News Feature | November 12, 2014

Novartis To Present Phase 3 Data For Secukinumab At ACR

By Estel Grace Masangkay

Novartis reported that it will present data from four Phase 3 trials of secukinumab (AIN457) investigating the drug in psoriatic arthritis (PsA) and ankylosing spondylitis (AS) at the American College of Rheumatology (ACR) Congress taking place this month.

Secukinumab is a human monoclonal antibody (mAb) designed to selectively bind to and neutralize interleukin-17A (IL-17A), a cytokine implicated in immune responses and inflammatory arthritic diseases. The drug is a first-in-class IL-17A inhibitor that works to stop the release of pro-inflammatory cytokines, which are messenger proteins that influence autoimmune responses. Last month, the Dermatologic and Ophthalmic Drugs Advisory Committee (DODAC) to the U.S. Food and Drug Administration (FDA) announced its positive recommendation for secukinumab as treatment for moderate-to-severe plaque psoriasis.

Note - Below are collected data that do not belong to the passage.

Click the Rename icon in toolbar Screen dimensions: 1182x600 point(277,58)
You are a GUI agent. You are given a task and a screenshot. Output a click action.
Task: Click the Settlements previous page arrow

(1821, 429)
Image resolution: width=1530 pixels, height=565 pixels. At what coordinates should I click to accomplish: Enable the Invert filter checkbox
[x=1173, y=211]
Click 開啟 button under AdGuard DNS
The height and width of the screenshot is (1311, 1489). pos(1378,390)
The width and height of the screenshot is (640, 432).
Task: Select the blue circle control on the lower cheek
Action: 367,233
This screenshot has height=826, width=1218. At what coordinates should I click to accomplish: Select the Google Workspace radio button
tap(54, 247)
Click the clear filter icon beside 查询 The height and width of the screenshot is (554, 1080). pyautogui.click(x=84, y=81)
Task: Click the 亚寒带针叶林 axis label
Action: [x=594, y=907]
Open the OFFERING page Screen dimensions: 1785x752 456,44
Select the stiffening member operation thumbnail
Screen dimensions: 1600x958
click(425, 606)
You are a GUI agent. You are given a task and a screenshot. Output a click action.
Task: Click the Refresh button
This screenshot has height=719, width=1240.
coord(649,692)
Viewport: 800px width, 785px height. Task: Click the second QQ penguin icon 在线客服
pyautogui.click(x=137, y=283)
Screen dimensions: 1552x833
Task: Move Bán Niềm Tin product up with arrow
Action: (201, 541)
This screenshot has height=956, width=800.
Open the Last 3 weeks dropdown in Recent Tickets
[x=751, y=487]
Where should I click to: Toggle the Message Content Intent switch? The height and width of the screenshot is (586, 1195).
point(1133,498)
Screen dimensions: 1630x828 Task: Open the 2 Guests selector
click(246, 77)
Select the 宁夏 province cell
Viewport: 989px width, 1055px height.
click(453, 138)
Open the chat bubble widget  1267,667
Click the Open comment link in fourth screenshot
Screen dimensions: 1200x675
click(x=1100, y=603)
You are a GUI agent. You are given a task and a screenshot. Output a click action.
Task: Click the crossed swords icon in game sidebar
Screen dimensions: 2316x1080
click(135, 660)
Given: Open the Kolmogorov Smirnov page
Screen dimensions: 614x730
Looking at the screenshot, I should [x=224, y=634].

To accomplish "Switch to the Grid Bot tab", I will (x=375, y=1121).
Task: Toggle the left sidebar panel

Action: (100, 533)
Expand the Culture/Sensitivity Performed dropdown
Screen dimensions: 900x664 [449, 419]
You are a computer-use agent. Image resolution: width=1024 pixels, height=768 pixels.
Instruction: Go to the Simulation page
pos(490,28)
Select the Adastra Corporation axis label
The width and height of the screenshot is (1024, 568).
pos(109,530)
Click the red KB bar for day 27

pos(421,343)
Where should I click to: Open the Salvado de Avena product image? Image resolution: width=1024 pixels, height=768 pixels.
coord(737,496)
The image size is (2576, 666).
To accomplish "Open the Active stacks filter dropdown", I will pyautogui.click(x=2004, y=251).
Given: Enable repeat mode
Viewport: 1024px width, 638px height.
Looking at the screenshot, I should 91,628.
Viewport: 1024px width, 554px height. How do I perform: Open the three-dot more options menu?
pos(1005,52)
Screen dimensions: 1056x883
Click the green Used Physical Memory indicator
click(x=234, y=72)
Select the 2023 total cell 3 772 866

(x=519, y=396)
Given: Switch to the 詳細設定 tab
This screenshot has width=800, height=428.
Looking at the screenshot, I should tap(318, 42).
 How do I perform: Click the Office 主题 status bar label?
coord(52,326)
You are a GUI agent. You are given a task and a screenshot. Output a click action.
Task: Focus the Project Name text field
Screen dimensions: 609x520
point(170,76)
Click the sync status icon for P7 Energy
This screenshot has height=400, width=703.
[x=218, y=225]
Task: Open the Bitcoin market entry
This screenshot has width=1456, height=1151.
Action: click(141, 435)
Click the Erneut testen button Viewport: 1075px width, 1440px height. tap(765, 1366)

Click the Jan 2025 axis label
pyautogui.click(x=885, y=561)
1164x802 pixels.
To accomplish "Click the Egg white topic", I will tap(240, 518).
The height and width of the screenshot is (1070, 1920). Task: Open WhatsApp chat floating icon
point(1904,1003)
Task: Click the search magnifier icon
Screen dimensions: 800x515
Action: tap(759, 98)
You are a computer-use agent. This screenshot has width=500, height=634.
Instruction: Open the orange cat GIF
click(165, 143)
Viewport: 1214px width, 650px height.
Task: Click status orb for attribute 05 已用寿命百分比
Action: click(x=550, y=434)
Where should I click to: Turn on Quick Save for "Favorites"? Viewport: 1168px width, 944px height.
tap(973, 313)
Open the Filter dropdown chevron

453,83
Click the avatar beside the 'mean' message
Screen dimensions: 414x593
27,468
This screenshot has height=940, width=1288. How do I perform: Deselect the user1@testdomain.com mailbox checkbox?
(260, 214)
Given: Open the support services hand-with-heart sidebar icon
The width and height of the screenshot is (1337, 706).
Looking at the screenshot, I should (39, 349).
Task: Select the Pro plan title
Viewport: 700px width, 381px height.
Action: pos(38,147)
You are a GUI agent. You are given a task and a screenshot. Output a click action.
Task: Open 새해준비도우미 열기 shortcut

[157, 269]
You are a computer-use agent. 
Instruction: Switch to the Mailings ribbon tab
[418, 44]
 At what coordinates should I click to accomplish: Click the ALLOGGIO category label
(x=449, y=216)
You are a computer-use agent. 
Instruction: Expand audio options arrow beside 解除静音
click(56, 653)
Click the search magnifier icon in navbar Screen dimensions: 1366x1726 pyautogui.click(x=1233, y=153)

The company will present findings from the two pivotal Phase 3 studies FUTURE 1 and FUTURE 2 in PsA and two pivotal Phase 3 studies MEASURE 1 and MEASURE 2 in AS. All four studies met their primary endpoints. Novartis will deliver the following presentations at ACR:

  • FUTURE 1: Secukinumab, a Human Anti-Interleukin-17A Monoclonal Antibody, Improves Active Psoriatic Arthritis and Inhibits Radiographic Progression: Efficacy and Safety Data from a Phase 3 Randomized, Multicenter, Double-Blind, Placebo-Controlled Study
  • FUTURE 1: Secukinumab, A Monoclonal Antibody to Interleukin-17A, Provides Significant and Sustained Inhibition of Joint Structural Damage in Active Psoriatic Arthritis Regardless of Prior TNF Inhibitors or Concomitant Methotrexate: a Phase 3 Randomized, Double-Blind, Placebo-Controlled Study
  • MEASURE 1: Secukinumab, a Monoclonal Antibody to Interleukin-17A, Significantly Improves Signs and Symptoms of Active Ankylosing Spondylitis: Results of a 52-Week Phase 3 Randomized Placebo-Controlled Trial with Intravenous Loading and Subcutaneous Maintenance Dosing
  • FUTURE 2: Secukinumab, a Human Anti-Interleukin-17A Monoclonal Antibody, Improves Active Psoriatic Arthritis: 24-Week Efficacy and Safety Data from a Phase 3 Randomized, Multicenter, Double-Blind, Placebo-Controlled Study Using Subcutaneous Dosing

Psoriatic arthritis is an inflammatory disease that is characterized by joint pain and stiffness, irreversible joint damage, and persistent tendonitis. Ankylosing spondylitis is also an inflammatory disease characterized by spinal fusion, reduced mobility, and decreased quality of life. PsA may affect between 0.3 to 1 percent of the general population while AS occurs in up to 1 percent of the general population. 

“There remains a significant unmet need for new Psoriatic Arthritis and Ankylosing Spondylitis therapies as many patients have an inadequate or no response to available treatments… We're excited about the Phase 3 data we're presenting at ACR 2014 and what these results could mean for patients,” said Vasant Narasimhan, Global Head of Development at Novartis Pharmaceuticals.

Novartis said it will file global regulatory application for secukinumab in PsA and AS in 2015.